■ ASSIGNED TASK:
Exactly as they appear, copy the lines from the one holding "You are a computer-use" through the end of the records, leaving pictures out.

*** SOURCE INFORMATION ***

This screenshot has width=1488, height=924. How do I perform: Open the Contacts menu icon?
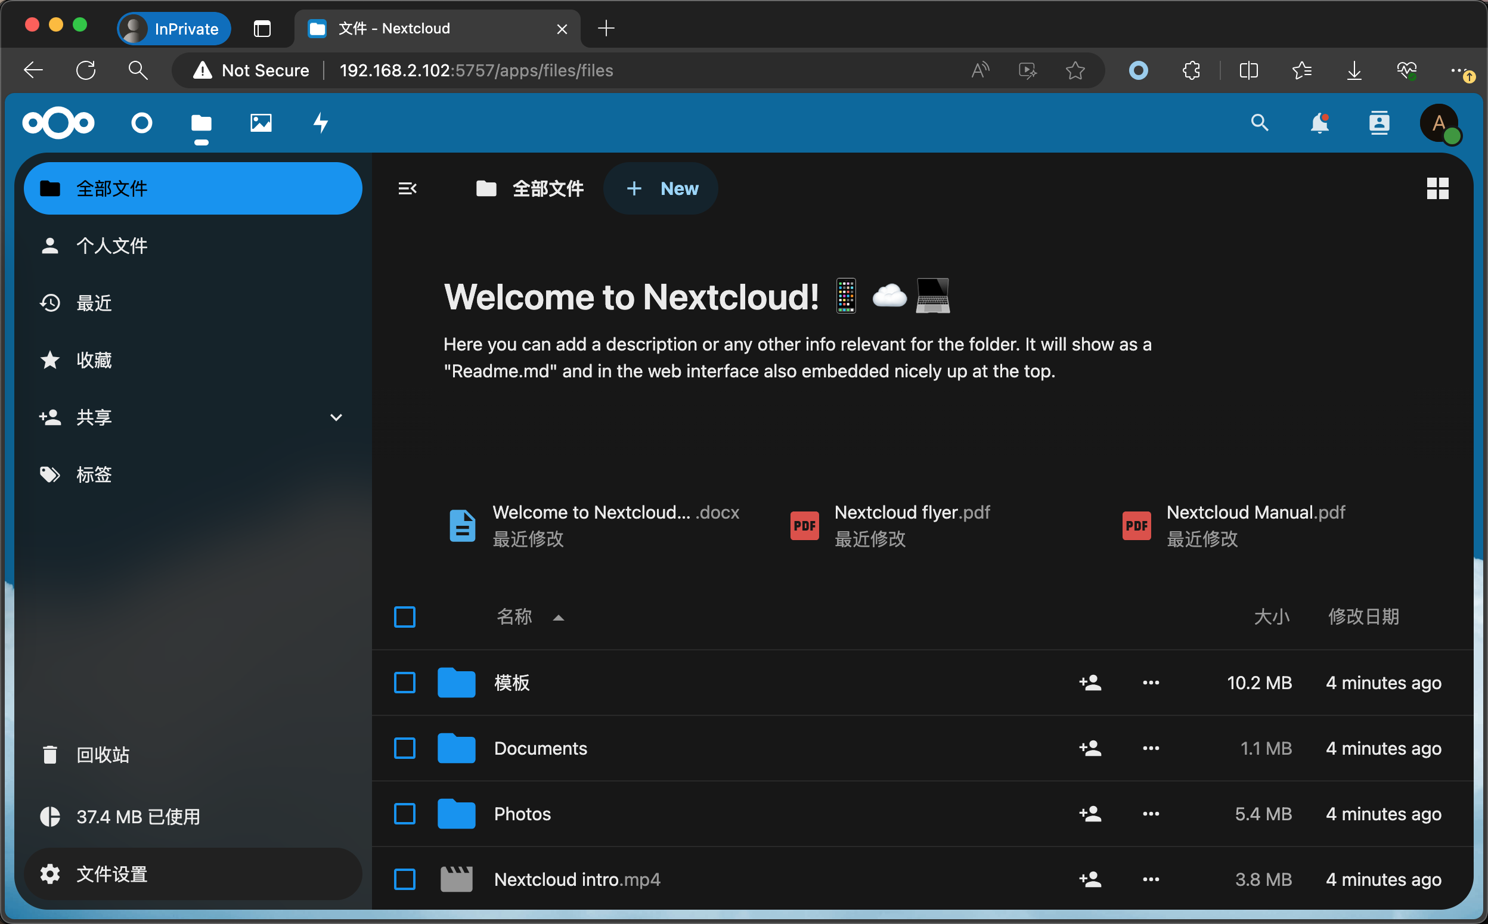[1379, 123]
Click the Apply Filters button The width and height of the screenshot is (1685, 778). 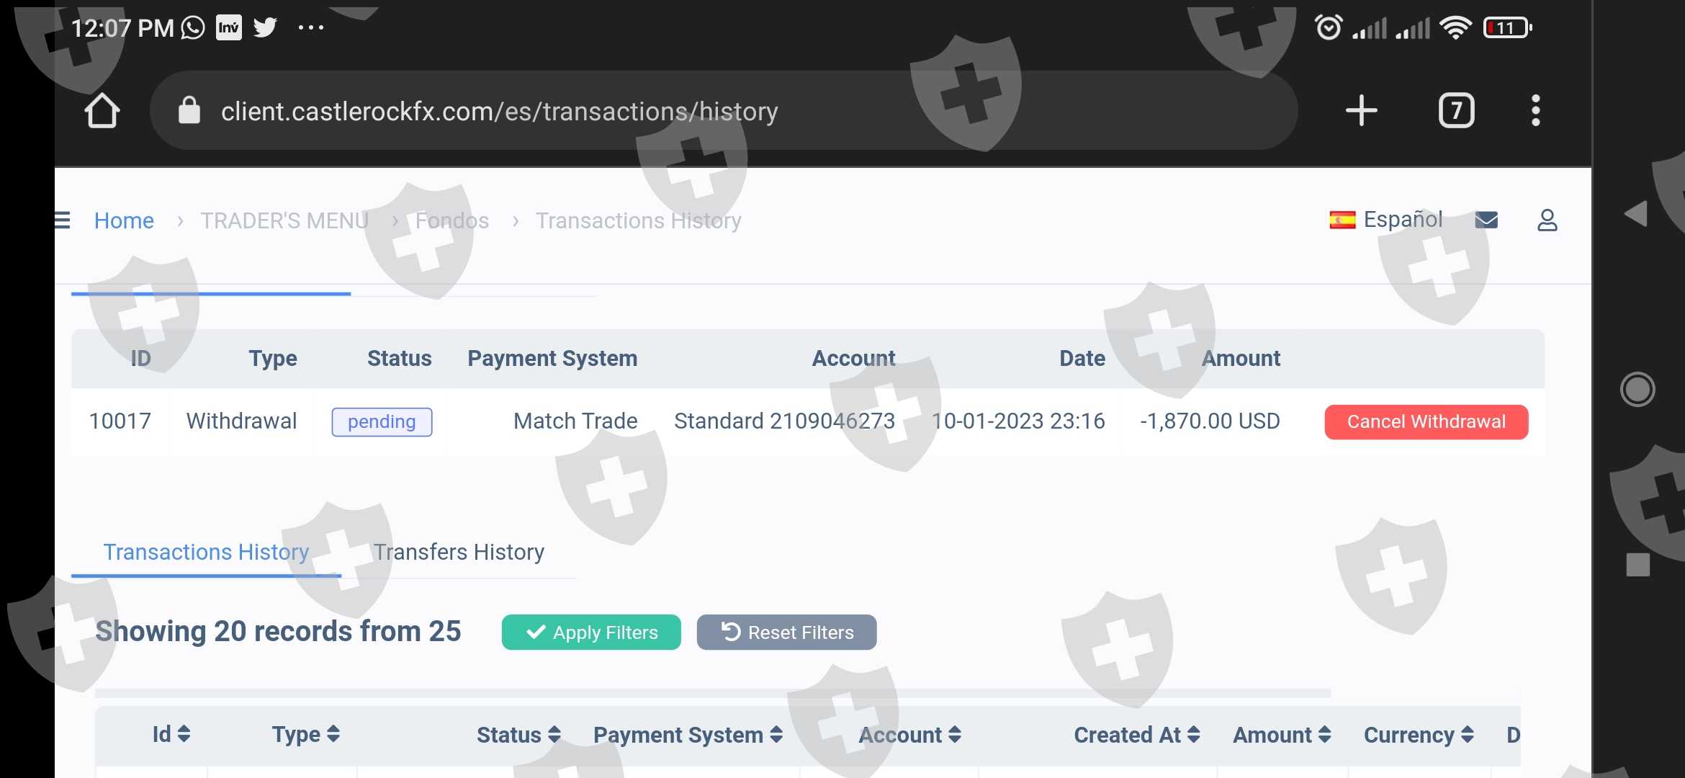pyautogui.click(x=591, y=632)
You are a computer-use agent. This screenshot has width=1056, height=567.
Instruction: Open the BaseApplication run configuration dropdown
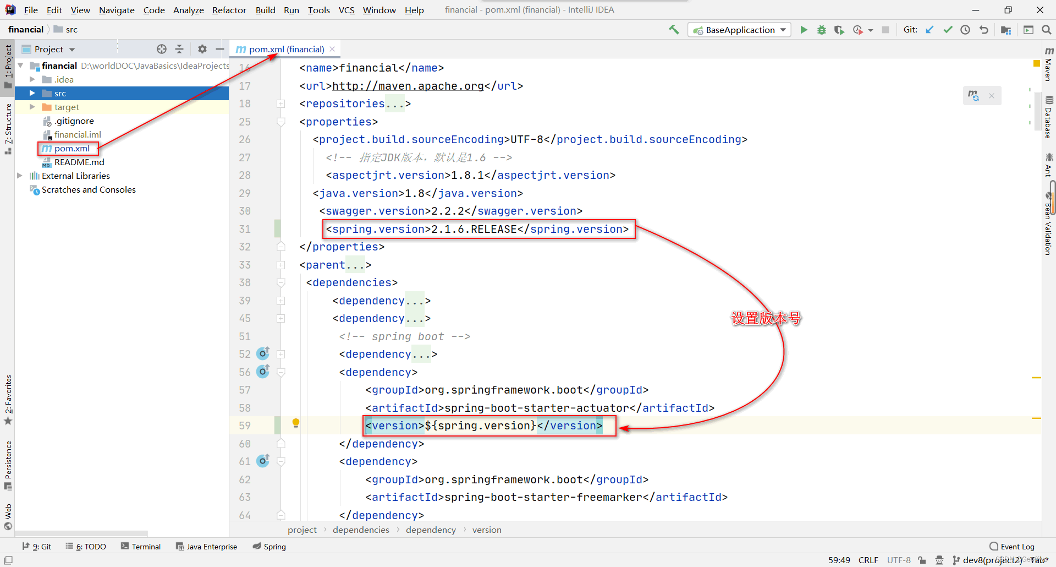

***

■ RESULT:
You are a computer-use agent. This screenshot has width=1056, height=567.
Instruction: Open the BaseApplication run configuration dropdown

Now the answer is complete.